**DATASET ENTRIES:**
-=-=-=-=-

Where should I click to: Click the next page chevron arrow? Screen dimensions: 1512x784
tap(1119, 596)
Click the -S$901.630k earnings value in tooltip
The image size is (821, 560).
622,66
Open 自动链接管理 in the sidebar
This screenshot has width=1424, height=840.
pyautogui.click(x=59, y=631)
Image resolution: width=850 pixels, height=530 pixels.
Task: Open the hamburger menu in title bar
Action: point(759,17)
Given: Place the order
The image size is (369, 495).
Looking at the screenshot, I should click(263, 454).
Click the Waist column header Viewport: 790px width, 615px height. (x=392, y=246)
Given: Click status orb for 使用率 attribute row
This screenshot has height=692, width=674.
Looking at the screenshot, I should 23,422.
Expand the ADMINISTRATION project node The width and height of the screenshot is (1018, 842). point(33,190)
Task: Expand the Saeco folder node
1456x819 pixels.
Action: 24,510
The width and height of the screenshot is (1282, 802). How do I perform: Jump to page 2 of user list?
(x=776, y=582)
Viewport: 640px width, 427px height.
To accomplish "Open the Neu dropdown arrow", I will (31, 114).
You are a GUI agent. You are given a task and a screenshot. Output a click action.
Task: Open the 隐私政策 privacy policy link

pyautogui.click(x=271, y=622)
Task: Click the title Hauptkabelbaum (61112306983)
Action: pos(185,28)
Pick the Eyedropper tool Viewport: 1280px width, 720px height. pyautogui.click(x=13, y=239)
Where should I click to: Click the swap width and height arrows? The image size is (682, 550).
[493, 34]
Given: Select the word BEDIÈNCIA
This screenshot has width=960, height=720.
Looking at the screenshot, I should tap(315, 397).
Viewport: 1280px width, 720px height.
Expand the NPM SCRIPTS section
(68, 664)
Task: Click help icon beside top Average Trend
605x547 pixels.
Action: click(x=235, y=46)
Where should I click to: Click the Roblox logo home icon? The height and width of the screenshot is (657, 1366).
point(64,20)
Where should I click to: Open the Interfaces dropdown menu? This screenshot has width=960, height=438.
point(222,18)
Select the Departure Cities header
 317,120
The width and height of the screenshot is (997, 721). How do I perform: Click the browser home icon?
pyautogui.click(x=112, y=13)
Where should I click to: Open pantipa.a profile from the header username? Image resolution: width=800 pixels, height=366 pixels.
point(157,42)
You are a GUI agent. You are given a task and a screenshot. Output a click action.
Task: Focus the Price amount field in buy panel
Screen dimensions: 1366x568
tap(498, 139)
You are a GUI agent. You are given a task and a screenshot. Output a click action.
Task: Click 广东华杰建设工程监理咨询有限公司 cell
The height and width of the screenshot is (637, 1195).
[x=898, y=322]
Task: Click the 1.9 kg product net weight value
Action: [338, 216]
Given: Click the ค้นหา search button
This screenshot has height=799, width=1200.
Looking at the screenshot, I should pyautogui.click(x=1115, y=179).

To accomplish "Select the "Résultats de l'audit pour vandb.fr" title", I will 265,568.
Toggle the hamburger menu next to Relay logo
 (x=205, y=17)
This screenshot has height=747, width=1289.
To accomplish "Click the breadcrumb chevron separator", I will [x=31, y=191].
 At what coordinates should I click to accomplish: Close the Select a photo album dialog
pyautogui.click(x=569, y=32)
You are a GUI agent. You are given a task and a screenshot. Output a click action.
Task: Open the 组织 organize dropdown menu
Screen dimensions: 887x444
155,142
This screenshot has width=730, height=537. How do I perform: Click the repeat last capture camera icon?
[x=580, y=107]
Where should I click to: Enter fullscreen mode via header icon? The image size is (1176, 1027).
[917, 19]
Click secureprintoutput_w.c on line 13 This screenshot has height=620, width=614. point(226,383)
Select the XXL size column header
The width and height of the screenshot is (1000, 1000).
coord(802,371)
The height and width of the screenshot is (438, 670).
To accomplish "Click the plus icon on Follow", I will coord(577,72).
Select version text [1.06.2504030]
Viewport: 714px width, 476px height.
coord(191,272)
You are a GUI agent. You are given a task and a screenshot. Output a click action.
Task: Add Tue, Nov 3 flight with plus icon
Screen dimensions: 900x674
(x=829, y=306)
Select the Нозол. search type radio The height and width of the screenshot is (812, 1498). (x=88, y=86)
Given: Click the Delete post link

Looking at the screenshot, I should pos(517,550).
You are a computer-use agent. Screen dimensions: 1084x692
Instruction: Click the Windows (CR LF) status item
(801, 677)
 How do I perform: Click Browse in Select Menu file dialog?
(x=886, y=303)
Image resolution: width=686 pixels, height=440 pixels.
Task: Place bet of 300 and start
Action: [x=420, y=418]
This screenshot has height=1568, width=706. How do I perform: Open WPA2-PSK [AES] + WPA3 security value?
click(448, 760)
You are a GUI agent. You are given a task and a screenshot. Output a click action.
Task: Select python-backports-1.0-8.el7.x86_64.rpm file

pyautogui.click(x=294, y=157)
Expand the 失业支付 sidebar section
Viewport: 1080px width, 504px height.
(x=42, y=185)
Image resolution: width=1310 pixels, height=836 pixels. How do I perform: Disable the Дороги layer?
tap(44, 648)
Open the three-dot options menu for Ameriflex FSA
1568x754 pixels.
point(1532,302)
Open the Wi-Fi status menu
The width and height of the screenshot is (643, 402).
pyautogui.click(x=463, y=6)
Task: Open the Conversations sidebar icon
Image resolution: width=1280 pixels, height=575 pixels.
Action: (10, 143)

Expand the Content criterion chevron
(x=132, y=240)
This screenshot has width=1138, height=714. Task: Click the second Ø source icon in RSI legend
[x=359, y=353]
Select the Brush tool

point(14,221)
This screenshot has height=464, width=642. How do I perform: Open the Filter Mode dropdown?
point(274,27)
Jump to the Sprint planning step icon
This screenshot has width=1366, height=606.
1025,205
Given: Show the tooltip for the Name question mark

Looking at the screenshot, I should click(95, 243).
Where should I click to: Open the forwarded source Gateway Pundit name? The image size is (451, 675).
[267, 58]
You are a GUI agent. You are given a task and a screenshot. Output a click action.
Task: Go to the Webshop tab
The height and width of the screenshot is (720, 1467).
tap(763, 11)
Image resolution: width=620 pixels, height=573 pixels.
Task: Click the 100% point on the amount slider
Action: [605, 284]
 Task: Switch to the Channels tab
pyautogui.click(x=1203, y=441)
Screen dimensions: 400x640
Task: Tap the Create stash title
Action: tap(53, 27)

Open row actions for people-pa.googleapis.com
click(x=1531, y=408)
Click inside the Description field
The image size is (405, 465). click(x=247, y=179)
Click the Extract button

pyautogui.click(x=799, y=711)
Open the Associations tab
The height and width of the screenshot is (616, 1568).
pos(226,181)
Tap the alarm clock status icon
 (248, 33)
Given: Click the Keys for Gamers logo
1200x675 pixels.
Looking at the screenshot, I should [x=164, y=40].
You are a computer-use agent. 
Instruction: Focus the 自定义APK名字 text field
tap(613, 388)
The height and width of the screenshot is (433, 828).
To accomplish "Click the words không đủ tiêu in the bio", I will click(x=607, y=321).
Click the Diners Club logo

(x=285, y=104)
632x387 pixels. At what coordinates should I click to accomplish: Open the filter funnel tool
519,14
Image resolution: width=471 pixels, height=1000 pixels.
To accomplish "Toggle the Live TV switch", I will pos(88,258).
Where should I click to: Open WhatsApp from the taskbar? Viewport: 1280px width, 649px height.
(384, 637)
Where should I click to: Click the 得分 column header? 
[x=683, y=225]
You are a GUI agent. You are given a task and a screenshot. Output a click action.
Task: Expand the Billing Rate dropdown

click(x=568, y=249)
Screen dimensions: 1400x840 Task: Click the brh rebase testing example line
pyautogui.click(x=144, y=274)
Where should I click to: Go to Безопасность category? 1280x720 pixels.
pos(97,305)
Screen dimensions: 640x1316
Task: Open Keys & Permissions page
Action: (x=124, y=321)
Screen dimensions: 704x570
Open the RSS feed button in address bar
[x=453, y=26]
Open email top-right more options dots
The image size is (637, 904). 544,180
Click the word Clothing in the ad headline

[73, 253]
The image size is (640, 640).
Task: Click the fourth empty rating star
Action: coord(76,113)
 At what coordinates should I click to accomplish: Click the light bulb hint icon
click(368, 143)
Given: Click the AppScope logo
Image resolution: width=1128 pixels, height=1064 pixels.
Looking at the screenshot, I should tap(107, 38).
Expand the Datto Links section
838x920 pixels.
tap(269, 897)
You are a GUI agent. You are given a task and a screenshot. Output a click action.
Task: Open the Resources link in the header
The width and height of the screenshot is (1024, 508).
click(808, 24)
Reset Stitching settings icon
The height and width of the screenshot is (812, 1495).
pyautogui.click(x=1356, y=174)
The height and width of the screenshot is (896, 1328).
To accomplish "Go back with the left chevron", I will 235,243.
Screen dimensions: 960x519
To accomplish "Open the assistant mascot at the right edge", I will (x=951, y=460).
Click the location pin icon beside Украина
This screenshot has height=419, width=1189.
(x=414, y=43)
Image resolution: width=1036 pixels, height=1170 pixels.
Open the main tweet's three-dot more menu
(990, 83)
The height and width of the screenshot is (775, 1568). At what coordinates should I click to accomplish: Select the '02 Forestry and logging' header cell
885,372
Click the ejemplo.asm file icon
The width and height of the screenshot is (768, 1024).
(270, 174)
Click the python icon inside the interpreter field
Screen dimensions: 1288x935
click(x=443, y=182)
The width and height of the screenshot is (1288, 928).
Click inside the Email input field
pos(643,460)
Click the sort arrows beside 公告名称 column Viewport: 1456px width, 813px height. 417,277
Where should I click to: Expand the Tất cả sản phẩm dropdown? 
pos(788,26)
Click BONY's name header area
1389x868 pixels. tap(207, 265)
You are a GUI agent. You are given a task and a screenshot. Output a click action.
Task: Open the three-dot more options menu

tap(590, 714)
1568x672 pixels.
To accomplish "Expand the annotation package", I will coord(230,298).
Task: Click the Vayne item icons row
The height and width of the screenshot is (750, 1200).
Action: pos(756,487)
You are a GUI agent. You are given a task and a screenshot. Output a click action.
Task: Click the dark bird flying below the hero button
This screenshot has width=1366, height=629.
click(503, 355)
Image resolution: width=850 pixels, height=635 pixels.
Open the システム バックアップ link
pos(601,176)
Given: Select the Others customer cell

-=-=-=-=-

**GIVEN INSTRUCTION:** Reproduce the material above verbatim, beginning with the line containing "The width and height of the screenshot is (997, 721)." and ending after the line containing "will [x=31, y=191].".

**RESULT OF THIS EXERCISE:**
The width and height of the screenshot is (997, 721). How do I perform: Click the browser home icon?
pyautogui.click(x=112, y=13)
Where should I click to: Open pantipa.a profile from the header username? Image resolution: width=800 pixels, height=366 pixels.
point(157,42)
You are a GUI agent. You are given a task and a screenshot. Output a click action.
Task: Focus the Price amount field in buy panel
Screen dimensions: 1366x568
tap(498, 139)
You are a GUI agent. You are given a task and a screenshot. Output a click action.
Task: Click 广东华杰建设工程监理咨询有限公司 cell
The height and width of the screenshot is (637, 1195).
[x=898, y=322]
Task: Click the 1.9 kg product net weight value
Action: [338, 216]
Given: Click the ค้นหา search button
This screenshot has height=799, width=1200.
Looking at the screenshot, I should pyautogui.click(x=1115, y=179).

To accomplish "Select the "Résultats de l'audit pour vandb.fr" title", I will 265,568.
Toggle the hamburger menu next to Relay logo
 (x=205, y=17)
This screenshot has height=747, width=1289.
To accomplish "Click the breadcrumb chevron separator", I will [x=31, y=191].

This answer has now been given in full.